A cet effet elle produit des témoignages de collègues de travail :
M. [X] décrit les gestes professionnels de Mme [G] avant avril 2017, il indique qu'elle utilisait un tire palette manuelle, qu'elle manipulait des cartons pouvant peser 7 kg, jusqu'à 1 300 par jour ; que pour la tâche de lavage, le bac était trop profond ;
M. [V] décrit les gestes professionnels de Mme [G] à une période non précisée, il relate la pénibilité de son travail et donne son avis (l'employeur n'a pas aménagé le poste et n'a pas soulagé Mme [G] en ajoutant du personnel),
Mme [O] a travaillé entre 2011 et 2015 dans l'atelier avec Mme [G]. Elle rapporte un travail pénible avec les bras levés, le port de charges et l'absence d'escabeau et d'estrade.

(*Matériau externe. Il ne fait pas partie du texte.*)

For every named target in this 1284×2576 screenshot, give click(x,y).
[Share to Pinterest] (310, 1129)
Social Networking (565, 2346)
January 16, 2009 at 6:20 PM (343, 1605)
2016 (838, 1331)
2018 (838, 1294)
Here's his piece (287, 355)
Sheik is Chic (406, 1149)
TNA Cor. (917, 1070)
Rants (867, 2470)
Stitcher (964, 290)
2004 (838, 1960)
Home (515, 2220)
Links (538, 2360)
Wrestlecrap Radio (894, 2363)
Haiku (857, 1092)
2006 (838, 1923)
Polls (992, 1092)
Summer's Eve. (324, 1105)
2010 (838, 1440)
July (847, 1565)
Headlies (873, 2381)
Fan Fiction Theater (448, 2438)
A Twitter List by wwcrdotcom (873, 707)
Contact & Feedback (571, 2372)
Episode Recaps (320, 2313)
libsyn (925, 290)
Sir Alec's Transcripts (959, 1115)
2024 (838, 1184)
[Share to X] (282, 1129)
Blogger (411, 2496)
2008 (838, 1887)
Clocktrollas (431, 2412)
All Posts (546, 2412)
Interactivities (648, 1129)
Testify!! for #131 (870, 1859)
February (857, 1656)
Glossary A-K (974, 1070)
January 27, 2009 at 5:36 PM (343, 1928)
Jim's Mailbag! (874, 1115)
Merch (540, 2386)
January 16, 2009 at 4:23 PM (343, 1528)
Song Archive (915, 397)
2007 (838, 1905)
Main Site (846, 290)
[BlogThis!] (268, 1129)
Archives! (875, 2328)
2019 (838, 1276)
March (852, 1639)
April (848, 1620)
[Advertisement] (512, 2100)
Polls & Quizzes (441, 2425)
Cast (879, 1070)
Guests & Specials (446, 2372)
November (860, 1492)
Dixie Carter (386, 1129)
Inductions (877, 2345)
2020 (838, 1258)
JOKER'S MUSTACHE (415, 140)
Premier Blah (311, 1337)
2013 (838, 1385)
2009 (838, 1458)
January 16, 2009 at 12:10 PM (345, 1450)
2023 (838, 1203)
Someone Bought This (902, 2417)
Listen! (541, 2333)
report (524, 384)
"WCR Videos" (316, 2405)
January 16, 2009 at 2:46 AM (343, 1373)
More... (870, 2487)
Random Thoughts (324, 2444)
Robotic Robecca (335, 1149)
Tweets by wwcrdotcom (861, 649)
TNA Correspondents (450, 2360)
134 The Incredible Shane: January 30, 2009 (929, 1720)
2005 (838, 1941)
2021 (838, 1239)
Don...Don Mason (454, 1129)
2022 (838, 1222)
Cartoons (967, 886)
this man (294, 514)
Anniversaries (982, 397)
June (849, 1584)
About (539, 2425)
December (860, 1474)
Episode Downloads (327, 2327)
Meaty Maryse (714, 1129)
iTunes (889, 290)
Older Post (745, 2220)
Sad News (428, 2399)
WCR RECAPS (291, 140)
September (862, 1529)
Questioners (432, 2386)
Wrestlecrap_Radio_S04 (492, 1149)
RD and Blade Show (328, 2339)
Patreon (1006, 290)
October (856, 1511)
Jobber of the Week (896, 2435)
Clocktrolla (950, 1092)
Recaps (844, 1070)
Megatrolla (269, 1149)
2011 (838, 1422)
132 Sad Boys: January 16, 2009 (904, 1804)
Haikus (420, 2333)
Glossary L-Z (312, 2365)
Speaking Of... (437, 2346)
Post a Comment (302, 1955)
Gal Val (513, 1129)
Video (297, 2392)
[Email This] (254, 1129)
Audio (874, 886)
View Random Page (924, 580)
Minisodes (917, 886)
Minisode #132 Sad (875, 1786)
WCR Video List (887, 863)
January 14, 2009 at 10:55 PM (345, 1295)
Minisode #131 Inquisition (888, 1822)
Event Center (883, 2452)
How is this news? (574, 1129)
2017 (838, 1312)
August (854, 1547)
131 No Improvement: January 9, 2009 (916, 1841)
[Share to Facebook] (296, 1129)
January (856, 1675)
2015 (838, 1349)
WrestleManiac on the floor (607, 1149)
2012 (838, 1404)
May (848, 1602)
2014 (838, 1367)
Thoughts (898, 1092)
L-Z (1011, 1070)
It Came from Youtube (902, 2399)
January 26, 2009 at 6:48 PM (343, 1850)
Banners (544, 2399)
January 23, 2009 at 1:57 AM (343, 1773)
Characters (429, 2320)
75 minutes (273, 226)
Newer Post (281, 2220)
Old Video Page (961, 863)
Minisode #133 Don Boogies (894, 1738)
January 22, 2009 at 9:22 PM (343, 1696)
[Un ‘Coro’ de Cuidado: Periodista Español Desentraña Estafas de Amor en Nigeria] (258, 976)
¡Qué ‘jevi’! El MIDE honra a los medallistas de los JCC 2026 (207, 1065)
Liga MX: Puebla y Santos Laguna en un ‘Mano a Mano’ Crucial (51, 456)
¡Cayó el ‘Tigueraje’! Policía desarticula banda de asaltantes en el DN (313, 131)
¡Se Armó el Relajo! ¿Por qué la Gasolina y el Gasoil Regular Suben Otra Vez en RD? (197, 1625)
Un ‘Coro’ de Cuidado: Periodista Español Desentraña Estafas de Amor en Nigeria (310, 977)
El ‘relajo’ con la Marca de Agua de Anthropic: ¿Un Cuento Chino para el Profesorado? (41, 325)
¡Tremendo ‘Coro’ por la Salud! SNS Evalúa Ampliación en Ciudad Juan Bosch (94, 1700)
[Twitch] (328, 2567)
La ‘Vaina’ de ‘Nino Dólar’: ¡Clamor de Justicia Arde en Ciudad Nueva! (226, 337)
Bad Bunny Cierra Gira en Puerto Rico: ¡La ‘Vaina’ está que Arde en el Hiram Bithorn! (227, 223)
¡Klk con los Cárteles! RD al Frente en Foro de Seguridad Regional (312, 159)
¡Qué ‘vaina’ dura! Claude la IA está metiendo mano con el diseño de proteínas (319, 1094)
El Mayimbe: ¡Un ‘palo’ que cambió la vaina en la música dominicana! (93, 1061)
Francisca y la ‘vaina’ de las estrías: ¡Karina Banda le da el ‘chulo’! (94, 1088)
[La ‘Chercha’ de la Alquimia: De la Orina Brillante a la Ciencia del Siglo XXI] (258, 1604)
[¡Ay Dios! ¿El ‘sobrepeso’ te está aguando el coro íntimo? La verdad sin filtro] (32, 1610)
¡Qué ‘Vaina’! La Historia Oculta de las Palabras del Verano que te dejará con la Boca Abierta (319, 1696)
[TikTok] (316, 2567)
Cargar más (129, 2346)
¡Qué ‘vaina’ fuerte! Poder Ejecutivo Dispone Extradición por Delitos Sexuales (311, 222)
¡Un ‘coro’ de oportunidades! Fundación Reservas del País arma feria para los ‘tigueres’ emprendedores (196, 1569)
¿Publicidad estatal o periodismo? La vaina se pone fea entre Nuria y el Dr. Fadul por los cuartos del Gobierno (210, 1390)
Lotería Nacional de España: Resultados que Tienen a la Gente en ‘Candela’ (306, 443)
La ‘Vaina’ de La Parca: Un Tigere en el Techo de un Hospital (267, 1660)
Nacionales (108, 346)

Mme [K] a travaillé dans l'atelier de 2008 à 2012, elle rapporte un travail très physique, le port de charge lourdes, la présence de deux escabeaux, d'un tire palette élévateur manuel, la présence de palettes au sol
M. [K] a travaillé à proximité de l'atelier en 2011 et 2012, il soutient que les salariés ne disposaient pas de suffisamment d'escabeau et de marche pied pour satisfaire aux normes de sécurité.
Mme [E] a travaillé pendant un mois en 2016 dans l'atelier, elle rapporte l'effort physique requis par cet emploi.
Le témoignage de Mme [C], qui a travaillé en intérim dans l'atelier en 2011, n'apporte pas de précisions utiles au litige au regard de l'ancienneté de cette expérience,
Le témoignage de M. [C] qui a travaillé dans l'entreprise entre 2007 et 2016, il rapporte la présence de deux escabeaux et l'absence de marchepied, les employés utilisaient en remplacement des palettes en plastique.
Mme [G] produit le témoignage de Mme [J] qui a travaillé pour une autre société que l'employeur. Il n'est pas utile à la solution du litige.
Elle produit des témoignages de son entourage familial et amical qui n'ont pas d'utilité sur la connaissance de ses conditions de travail. En effet, les témoins rapportent les propos de Mme [G] sur ses journées de travail.
Mme [G] produit de nombreux documents médicaux (lettre entre médecins, résultats d'examens médicaux, ordonnances, dossier médical du médecin du travail) relatifs à son état de santé. La cour souligne que l'existence de sa maladie professionnelle n'est pas contestée. Ainsi, ces documents ne présentent pas d'utilité dans la mesure où ils n'ont pas, à juste titre, été portés à la connaissance de l'employeur.
Lors de l'enquête menée par la caisse, Mme [G] a rempli un questionnaire assuré dans lequel elle décrit sa journée de travail (réponse du 26 février 2018). Elle a ainsi précisé au titre des machines utilisées : « travail sur remplisseuse semi-automatique.